(Pixel coordinate grounding data)
* * * *

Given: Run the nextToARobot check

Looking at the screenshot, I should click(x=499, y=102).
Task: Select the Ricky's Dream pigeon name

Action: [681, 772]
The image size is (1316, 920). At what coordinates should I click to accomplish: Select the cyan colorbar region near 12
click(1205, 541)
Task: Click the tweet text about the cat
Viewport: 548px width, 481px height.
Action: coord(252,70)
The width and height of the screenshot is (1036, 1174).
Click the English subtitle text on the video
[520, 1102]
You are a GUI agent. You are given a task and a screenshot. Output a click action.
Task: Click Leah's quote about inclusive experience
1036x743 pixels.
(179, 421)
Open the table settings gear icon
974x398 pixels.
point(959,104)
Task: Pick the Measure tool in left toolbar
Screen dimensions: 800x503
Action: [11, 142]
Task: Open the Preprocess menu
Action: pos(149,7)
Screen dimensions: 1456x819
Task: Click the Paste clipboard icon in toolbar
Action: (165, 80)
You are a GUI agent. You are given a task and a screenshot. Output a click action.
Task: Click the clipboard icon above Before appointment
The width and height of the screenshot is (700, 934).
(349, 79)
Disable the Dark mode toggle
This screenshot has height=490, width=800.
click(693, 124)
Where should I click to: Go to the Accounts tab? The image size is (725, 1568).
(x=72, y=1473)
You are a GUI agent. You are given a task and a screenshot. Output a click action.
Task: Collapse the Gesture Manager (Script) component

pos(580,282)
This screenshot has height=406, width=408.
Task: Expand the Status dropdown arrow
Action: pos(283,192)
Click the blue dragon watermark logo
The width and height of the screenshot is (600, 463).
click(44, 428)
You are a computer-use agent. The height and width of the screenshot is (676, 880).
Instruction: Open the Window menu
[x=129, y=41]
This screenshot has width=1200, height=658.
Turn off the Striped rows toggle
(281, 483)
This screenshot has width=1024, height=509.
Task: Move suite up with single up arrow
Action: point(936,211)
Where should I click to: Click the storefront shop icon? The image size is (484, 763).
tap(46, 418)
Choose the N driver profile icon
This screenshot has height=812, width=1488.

* * * *

Transcribe all of the data above, character for character.

Given: Run the nextToARobot check

Looking at the screenshot, I should click(x=499, y=102).
Task: Select the Ricky's Dream pigeon name

Action: [681, 772]
The image size is (1316, 920). At what coordinates should I click to accomplish: Select the cyan colorbar region near 12
click(1205, 541)
Task: Click the tweet text about the cat
Viewport: 548px width, 481px height.
Action: coord(252,70)
The width and height of the screenshot is (1036, 1174).
Click the English subtitle text on the video
[520, 1102]
You are a GUI agent. You are given a task and a screenshot. Output a click action.
Task: Click Leah's quote about inclusive experience
1036x743 pixels.
(179, 421)
Open the table settings gear icon
974x398 pixels.
point(959,104)
Task: Pick the Measure tool in left toolbar
Screen dimensions: 800x503
Action: [11, 142]
Task: Open the Preprocess menu
Action: pos(149,7)
Screen dimensions: 1456x819
Task: Click the Paste clipboard icon in toolbar
Action: (165, 80)
You are a GUI agent. You are given a task and a screenshot. Output a click action.
Task: Click the clipboard icon above Before appointment
The width and height of the screenshot is (700, 934).
(349, 79)
Disable the Dark mode toggle
This screenshot has height=490, width=800.
click(693, 124)
Where should I click to: Go to the Accounts tab? The image size is (725, 1568).
(x=72, y=1473)
You are a GUI agent. You are given a task and a screenshot. Output a click action.
Task: Collapse the Gesture Manager (Script) component

pos(580,282)
This screenshot has height=406, width=408.
Task: Expand the Status dropdown arrow
Action: pos(283,192)
Click the blue dragon watermark logo
The width and height of the screenshot is (600, 463).
click(44, 428)
You are a computer-use agent. The height and width of the screenshot is (676, 880).
Instruction: Open the Window menu
[x=129, y=41]
This screenshot has width=1200, height=658.
Turn off the Striped rows toggle
(281, 483)
This screenshot has width=1024, height=509.
Task: Move suite up with single up arrow
Action: point(936,211)
Where should I click to: Click the storefront shop icon? The image size is (484, 763).
tap(46, 418)
Choose the N driver profile icon
This screenshot has height=812, width=1488.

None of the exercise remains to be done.